[Task data]
━━━━━━
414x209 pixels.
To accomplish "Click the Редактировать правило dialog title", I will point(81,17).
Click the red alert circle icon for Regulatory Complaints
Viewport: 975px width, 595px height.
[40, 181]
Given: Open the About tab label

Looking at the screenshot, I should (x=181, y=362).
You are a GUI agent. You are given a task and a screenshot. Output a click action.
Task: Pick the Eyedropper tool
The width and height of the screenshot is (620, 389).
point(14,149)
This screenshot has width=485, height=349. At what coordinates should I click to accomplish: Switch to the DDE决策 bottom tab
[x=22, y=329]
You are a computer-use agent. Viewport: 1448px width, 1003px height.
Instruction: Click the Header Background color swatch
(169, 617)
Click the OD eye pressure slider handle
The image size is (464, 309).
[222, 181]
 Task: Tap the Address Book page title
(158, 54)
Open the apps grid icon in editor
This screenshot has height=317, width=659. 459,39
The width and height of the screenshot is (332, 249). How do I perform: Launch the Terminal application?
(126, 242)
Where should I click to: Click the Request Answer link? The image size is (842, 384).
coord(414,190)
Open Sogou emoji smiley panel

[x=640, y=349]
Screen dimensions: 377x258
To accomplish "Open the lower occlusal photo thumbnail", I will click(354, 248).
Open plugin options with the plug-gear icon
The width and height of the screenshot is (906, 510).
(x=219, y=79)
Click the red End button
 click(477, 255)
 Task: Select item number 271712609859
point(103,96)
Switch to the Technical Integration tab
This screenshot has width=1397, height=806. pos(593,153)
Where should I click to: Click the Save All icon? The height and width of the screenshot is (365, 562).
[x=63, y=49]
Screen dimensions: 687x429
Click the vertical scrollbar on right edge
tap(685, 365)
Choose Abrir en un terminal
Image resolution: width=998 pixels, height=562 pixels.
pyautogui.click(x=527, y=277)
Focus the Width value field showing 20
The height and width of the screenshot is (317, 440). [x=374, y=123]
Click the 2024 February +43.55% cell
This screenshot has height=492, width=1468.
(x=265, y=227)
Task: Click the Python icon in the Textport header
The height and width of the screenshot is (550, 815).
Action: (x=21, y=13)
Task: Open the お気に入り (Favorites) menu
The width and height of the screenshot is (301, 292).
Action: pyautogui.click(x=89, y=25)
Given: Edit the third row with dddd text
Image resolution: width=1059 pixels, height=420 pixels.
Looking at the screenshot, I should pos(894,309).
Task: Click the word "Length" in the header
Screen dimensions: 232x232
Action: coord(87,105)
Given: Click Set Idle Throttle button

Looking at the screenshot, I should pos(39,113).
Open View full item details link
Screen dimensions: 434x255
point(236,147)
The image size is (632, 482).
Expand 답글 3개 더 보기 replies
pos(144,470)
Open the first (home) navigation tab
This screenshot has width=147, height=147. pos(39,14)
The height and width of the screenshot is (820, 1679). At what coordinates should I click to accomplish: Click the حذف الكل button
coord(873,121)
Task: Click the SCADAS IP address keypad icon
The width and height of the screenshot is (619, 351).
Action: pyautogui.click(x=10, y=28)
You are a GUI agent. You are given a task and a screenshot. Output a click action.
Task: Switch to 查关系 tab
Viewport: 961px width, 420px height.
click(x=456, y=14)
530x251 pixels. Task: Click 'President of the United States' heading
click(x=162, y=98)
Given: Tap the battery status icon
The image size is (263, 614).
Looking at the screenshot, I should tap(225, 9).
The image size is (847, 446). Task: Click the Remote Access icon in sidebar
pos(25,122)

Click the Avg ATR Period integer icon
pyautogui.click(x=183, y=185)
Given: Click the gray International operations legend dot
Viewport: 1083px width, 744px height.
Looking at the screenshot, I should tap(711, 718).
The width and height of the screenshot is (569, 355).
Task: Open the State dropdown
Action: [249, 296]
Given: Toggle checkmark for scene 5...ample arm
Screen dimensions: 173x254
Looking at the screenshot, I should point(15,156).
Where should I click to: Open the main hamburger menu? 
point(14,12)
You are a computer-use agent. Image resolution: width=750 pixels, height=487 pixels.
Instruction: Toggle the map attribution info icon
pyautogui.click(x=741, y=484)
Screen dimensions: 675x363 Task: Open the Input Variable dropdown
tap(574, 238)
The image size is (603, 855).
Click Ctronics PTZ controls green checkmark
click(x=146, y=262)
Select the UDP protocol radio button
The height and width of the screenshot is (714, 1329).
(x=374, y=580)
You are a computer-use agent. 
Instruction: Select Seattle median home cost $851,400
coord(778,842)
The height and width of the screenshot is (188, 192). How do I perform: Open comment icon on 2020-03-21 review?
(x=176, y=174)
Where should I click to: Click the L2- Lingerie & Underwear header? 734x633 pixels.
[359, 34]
━━━━━━
[Task objective] Please find every line in the records that contains the word "will", and copy it out.

[Task solution]
To accomplish "Click the Редактировать правило dialog title", I will point(81,17).
To accomplish "Open the lower occlusal photo thumbnail", I will click(354, 248).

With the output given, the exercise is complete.